Nel 1992 Messina Denaro fece parte di un gruppo di fuoco, composto da mafiosi di Brancaccio e della provincia di Trapani, che venne inviato a Roma per compiere appostamenti nei confronti del presentatore televisivo Maurizio Costanzo, per uccidere Giovanni Falcone e il ministro Claudio Martelli, facendo uso di kalashnikov, fucili e revolver, procurati da Messina Denaro stesso. Nel luglio 1992 Messina Denaro fu tra gli esecutori materiali dell’omicidio di Vincenzo Milazzo (capo della cosca di Alcamo), che aveva cominciato a mostrarsi insofferente all’autorità di Riina; pochi giorni dopo, Messina Denaro strangolò barbaramente anche la compagna di Milazzo, Antonella Bonomo, incinta di tre mesi: i due cadaveri furono poi seppelliti nelle campagne di Castellammare del Golfo. In seguito, Messina Denaro fece anche parte del gruppo di fuoco che compì il fallito attentato al vicequestore Calogero Germanà, a Mazara del Vallo (14 settembre 1992).

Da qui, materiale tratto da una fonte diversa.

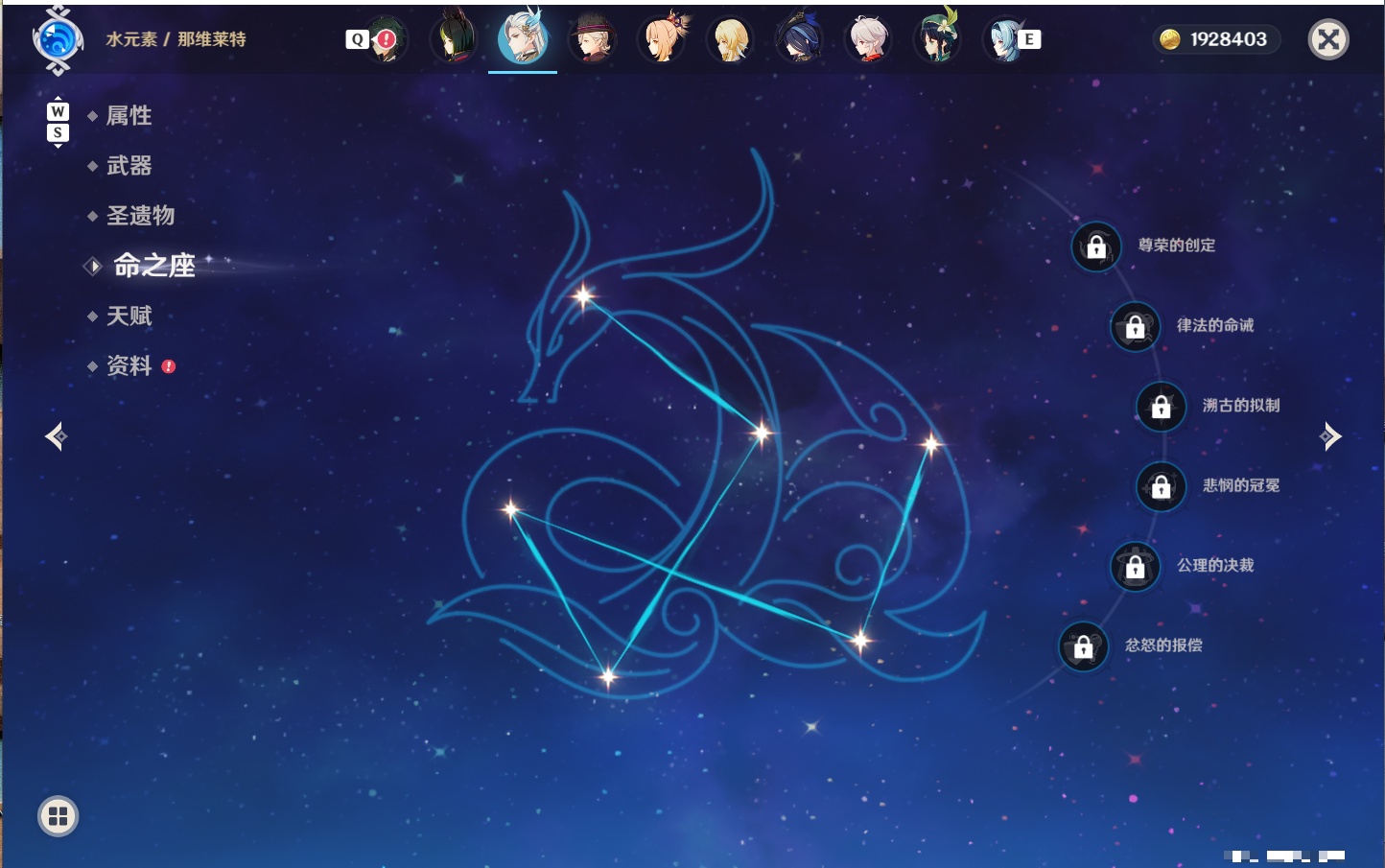This screenshot has height=868, width=1385.
Task: Open the locked 尊荣的创定 constellation node
Action: point(1096,246)
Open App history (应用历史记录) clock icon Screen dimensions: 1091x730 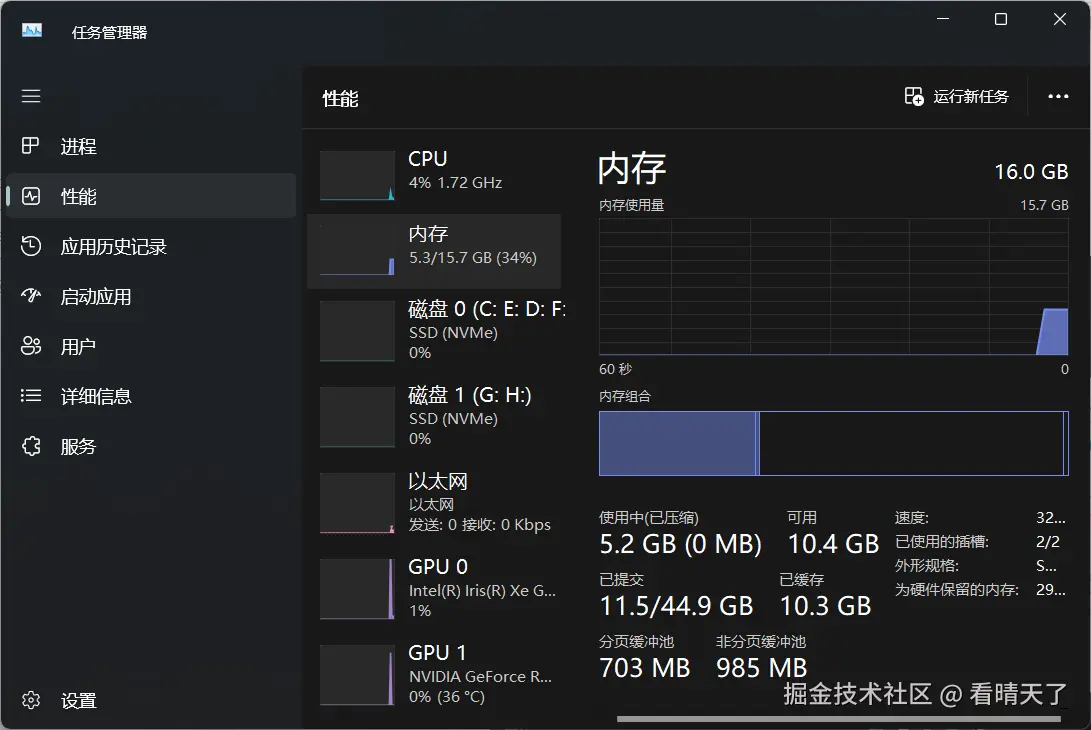point(31,246)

Dopo l’arresto di Riina, Messina Denaro fu favorevole alla continuazione della strategia degli attentati dinamitardi, insieme ai boss Leoluca Bagarella, Giovanni Brusca e ai fratelli Filippo e Giuseppe Graviano; Messina Denaro mise infatti a disposizione un suo uomo, Antonio Scarano (spacciatore di droga di origini calabresi residente a Roma), per fornire supporto logistico al gruppo di fuoco palermitano che compì gli attentati dinamitardi a Firenze, Milano e Roma, che provocarono in tutto dieci morti e 106 feriti, oltre a danni al patrimonio artistico. Organizzò poi l’attentato ai danni di Totuccio Contorno coadiuvato da Leoluca Bagarella. Nell’estate 1993, mentre avvenivano gli attentati dinamitardi, Messina Denaro andò in vacanza a Forte dei Marmi insieme ai fratelli Filippo e Giuseppe Graviano e da allora si rese irreperibile, dando inizio alla sua lunga latitanza. Da allora nei suoi confronti venne emesso un mandato di cattura per associazione mafiosa, omicidio, strage, devastazione, detenzione e porto di materiale esplosivo, furto e altri reati minori. Nonostante la latitanza, nel novembre dello stesso anno Messina Denaro fu tra gli organizzatori del sequestro del piccolo Giuseppe Di Matteo per costringere il padre Santino a ritrattare le sue rivelazioni sulla strage di Capaci. Ora dopo oltre 30 anni, grazie all’inchiesta coordinata dal procuratore di Palermo Maurizio de Lucia e dal procuratore aggiunto Paolo Guido, è stato finalmente arrestato.